Manus had been compared to DeepSeek in Chinese state media as a symbol of homegrown AI capability. That framing turned its sale to a U.S. hyperscaler into a test case, and Beijing decided it could not let the transfer stand.
The problem with reversing a software deal
This is where the case diverges from the playbook regulators are used to. When a fab sale or a factory acquisition gets blocked, the remedy is mechanical. You return the equity, you return the equipment, you return the intellectual property, and the parties walk away roughly where they started. Physical and contractual assets can be handed back.
Manus's value does not sit in hardware. It sits in model weights and engineering know-how, both of which have been flowing into Meta for six months. No firewall, no system lockout, and no internal memo can recall what Meta's engineers have already absorbed from working alongside that team and that codebase. Meta has not yet explained how it intends to demonstrate to the NDRC that Manus's technology is genuinely out of its stack, and there may be no clean way to prove a negative of that kind.
That asymmetry is the real story for anyone tracking AI supply chains. The unit of value in frontier AI is increasingly intangible. Once weights and training methodology cross an organizational boundary, the transfer is effectively irreversible regardless of what the paperwork later says.

Part of a broader tightening
The Manus order extends to AI companies and their engineers the same posture Beijing has been applying to silicon throughout the year. Chinese regulators have held up Nvidia's H200 shipments even after Washington cleared them for export, signaling that import approvals from one capital mean little if the other capital objects. On the domestic side, DeepSeek launched its 1.6 trillion parameter V4 model running on Huawei silicon, reinforcing the message that China intends to build its top-tier AI on homegrown accelerators rather than imported ones.
Viewed together, these moves describe a coordinated effort to keep both the chips and the model-building talent inside the national perimeter. The H200 holds restrict what flows in, the V4-on-Huawei launch demonstrates self-sufficiency, and the Manus reversal blocks what flows out. AI capability is being treated as a strategic asset subject to the same export-control logic that has governed advanced lithography and leading-edge process nodes.
The buyback question
Founders Xiao Hong, Ji Yichao, and Zhang Tao have discussed raising about $1 billion from outside investors to fund a buyback, with the goal of repurchasing the company at a valuation at least matching what Meta paid.

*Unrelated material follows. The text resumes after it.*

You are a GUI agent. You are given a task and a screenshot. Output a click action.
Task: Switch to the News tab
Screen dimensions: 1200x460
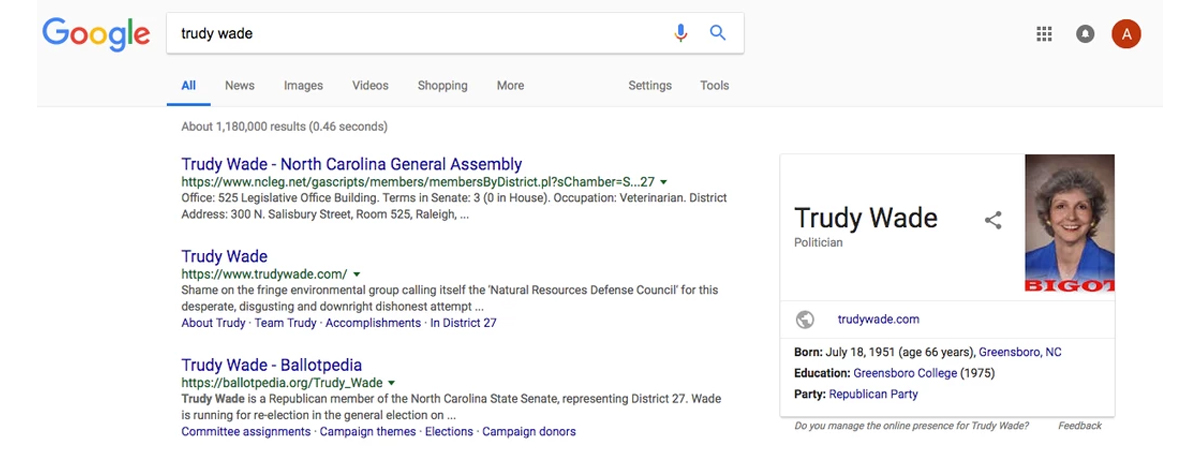coord(240,86)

How far those talks have advanced is unclear. Early backers, including Tencent, ZhenFund, and HSG, have already collected their proceeds from the original sale, which means a buyback would have to assemble fresh capital rather than simply reverse the cap table.
The founders therefore face a layered problem. They need to raise roughly half the original purchase price from new investors, restore the company's Chinese assets to satisfy the NDRC, and rebuild a standalone operation after six months of integration into Meta. Meanwhile Meta has to satisfy a regulator that its engineers can somehow un-learn what they have learned. Neither side has an obvious path to a clean resolution, and the outcome will set a precedent for how Beijing treats every future foreign bid for a Chinese AI lab.
For the wider market, the lesson is that cross-border AI deals now carry a tail risk that did not exist a year ago. A completed acquisition can be ordered undone after close, and the most valuable part of the asset cannot be returned. That changes the math on valuation, diligence, and integration speed for any hyperscaler eyeing Chinese-founded AI talent.